All the little tweaks that have gone into Chrome have been through two
versions of public testing in Chromium and other varieties, and they are
mature. Even better, they come from an open-source ecosystem, where
innovations aren't driven by corporate needs. Google Chrome absolutely sucks
for some corporate applications, in some really simple areas.

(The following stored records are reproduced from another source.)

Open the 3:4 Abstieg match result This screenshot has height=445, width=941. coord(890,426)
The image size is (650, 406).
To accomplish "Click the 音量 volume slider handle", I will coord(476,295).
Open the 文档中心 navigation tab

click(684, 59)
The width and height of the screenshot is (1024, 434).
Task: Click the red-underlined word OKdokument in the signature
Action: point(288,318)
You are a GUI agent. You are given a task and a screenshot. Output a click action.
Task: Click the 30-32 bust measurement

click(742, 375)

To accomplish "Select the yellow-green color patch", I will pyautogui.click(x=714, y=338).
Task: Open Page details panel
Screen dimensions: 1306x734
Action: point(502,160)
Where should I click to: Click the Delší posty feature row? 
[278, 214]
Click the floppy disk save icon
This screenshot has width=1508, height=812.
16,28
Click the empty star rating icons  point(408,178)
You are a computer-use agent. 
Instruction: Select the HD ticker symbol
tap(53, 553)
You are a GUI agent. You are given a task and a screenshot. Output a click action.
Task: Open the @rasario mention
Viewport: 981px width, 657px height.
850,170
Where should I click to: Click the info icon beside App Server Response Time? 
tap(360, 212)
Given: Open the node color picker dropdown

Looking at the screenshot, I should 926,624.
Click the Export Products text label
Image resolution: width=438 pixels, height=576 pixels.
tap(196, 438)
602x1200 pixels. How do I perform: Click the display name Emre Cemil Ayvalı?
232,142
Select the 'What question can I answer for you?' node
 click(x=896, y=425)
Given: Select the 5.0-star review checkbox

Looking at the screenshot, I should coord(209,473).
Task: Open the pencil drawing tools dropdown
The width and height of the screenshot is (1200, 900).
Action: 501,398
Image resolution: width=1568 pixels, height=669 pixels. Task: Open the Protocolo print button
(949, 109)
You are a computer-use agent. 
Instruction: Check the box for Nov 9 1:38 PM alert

Try slip printing from Google Chrome. It won't work. Internet Explorer on the
other hand isn't just a browser, it's an infrastructure. One that is tightly
integrated into the OS and where you can override everything. In the
mid-2000s, one didn't see a lot of alternatives to either Firefox or Firefox,
but the number of alternative shells to IE, some of which were even popular,
were overwhelming. More than that, an incredible number of applications
actually had IE running underneath, for whatever reasons. Usually to display
information, such as a help browser, or to provide some way of integrating
one's application with the WWW.

And that is the problem with Internet Explorer. It was never designed for add-
ons. It was designed to be an add-on. It was never designed to be updated, it
was designed to be integrated. It was never designed to have excellent
JavaScript, it was designed to have excellent integration into things like
DirectX and even AJAX.

There is a reason that IE was ahead, and still is in many ways. IE doesn't
suck considering what it is. It may suck for the thing it says on the tin that
it's being used for, but there's no reason not to use Chrome for web browsing.
Internet Explorer may be a sucky browser, but it's some pretty good
infrastructure as it happens. IE is plumbing, Chrome is something else
entirely. And IE happens to be the only kind of plumbing out there in the real
marketplace. It may be a curse, but there is no better alternative for many of
the things it can do.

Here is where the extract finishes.